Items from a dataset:
******************************
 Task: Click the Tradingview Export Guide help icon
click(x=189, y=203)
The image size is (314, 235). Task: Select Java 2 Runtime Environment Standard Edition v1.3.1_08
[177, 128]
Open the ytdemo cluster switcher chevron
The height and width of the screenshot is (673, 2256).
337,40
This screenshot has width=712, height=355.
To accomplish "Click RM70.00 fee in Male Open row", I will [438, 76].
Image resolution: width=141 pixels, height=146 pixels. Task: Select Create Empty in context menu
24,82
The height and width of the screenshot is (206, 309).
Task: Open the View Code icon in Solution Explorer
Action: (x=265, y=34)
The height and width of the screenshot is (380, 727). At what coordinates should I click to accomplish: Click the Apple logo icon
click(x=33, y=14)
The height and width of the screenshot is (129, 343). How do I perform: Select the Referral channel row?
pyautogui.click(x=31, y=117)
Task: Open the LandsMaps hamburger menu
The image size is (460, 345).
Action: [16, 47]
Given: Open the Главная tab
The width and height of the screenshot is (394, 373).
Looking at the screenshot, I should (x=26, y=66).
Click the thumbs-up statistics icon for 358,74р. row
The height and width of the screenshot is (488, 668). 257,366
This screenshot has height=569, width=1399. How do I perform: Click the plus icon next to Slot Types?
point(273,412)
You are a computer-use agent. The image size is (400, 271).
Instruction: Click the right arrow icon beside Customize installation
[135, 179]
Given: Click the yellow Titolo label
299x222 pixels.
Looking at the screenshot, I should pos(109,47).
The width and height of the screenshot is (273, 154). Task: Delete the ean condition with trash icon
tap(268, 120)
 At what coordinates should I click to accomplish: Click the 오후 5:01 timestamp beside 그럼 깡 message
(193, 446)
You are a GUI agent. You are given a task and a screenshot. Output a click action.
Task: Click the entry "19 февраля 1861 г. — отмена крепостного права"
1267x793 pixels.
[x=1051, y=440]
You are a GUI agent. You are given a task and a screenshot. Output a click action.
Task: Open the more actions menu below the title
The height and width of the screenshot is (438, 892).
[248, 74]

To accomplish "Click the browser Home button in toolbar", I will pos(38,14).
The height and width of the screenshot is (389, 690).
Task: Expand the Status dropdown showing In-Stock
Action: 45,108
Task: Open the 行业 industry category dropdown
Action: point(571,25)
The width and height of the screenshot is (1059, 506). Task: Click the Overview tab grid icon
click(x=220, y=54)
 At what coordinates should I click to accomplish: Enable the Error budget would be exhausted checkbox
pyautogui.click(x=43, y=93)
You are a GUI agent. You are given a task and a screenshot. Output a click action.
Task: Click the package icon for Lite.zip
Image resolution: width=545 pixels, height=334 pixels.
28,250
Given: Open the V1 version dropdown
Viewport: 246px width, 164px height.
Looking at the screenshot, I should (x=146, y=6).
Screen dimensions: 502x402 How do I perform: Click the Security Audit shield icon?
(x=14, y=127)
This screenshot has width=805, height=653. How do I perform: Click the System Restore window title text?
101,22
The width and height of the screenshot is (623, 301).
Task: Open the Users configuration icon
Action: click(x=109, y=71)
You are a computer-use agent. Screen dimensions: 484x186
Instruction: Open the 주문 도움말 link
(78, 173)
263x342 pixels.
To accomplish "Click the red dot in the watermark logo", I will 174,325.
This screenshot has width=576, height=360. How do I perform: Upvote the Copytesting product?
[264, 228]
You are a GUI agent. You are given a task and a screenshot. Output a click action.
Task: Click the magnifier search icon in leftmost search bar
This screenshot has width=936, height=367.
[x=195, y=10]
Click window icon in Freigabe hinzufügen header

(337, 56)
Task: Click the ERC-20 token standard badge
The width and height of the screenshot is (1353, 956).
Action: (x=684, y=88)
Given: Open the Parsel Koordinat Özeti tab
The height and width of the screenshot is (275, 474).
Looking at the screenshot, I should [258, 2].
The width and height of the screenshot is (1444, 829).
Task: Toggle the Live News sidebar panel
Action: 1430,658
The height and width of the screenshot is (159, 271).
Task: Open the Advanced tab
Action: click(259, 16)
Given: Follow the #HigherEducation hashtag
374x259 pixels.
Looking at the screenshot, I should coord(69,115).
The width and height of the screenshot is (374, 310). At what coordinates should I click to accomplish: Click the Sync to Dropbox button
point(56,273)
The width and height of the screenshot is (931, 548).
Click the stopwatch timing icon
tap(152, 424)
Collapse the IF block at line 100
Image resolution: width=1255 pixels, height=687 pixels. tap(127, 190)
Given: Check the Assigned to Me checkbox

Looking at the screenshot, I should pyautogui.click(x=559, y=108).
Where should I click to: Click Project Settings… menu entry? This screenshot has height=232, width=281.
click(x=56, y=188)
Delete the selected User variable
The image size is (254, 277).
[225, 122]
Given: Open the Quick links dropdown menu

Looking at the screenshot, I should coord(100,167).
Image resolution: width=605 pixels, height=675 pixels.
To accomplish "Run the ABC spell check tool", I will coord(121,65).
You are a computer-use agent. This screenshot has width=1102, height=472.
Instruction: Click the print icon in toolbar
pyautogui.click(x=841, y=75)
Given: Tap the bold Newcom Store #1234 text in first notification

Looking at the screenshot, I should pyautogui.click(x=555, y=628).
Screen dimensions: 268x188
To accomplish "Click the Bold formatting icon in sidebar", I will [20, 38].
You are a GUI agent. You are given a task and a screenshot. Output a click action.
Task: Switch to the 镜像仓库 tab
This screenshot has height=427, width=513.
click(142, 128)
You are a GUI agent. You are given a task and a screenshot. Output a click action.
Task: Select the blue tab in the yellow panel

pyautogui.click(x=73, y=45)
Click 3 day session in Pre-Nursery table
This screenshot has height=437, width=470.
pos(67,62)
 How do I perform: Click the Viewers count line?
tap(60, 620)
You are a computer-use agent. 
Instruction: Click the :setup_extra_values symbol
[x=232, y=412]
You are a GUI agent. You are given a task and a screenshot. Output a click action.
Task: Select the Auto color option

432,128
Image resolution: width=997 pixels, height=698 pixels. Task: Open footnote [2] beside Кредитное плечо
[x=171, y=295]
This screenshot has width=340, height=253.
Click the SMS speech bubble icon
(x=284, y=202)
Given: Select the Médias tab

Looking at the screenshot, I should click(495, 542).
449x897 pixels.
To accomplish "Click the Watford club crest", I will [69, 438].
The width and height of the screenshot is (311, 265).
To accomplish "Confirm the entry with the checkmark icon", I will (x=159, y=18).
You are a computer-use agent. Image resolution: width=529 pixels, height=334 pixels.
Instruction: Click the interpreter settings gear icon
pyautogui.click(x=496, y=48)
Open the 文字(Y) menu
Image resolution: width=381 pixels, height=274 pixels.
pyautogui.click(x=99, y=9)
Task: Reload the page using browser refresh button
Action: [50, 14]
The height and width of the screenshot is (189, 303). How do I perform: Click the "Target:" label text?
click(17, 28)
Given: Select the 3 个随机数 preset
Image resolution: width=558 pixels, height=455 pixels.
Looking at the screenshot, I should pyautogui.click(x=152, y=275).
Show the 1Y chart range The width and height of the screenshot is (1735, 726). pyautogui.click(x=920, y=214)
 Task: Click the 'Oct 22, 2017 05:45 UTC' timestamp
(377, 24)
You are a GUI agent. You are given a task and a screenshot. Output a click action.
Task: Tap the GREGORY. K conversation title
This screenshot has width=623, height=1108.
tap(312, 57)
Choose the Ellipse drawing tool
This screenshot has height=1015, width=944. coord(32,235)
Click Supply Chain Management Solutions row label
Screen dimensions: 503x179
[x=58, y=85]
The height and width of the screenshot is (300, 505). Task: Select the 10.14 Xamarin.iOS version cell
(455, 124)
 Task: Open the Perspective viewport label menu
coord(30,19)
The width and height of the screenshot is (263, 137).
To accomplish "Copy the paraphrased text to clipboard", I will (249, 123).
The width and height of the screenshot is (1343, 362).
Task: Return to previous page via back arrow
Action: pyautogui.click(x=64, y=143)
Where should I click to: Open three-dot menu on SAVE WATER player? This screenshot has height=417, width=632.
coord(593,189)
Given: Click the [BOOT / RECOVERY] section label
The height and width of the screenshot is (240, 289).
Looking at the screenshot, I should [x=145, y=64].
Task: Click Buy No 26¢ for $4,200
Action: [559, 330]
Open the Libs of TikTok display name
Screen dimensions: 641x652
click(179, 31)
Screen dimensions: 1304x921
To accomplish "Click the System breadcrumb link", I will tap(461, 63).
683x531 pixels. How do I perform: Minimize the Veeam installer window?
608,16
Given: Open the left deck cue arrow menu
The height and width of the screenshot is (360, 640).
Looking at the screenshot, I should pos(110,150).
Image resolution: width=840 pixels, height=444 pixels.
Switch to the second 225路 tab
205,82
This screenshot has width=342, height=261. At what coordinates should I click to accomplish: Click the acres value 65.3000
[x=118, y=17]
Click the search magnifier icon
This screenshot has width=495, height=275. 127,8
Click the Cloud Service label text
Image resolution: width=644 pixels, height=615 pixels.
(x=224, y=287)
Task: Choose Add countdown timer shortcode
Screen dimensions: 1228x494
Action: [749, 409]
******************************
What the task asks: Show all lines above holding "computer".

Result of the task:
You are a computer-use agent. The image size is (400, 271).
You are a computer-use agent. Screen dimensions: 484x186
You are a computer-use agent. This screenshot has width=1102, height=472.
You are a computer-use agent. 
You are a computer-use agent. Image resolution: width=529 pixels, height=334 pixels.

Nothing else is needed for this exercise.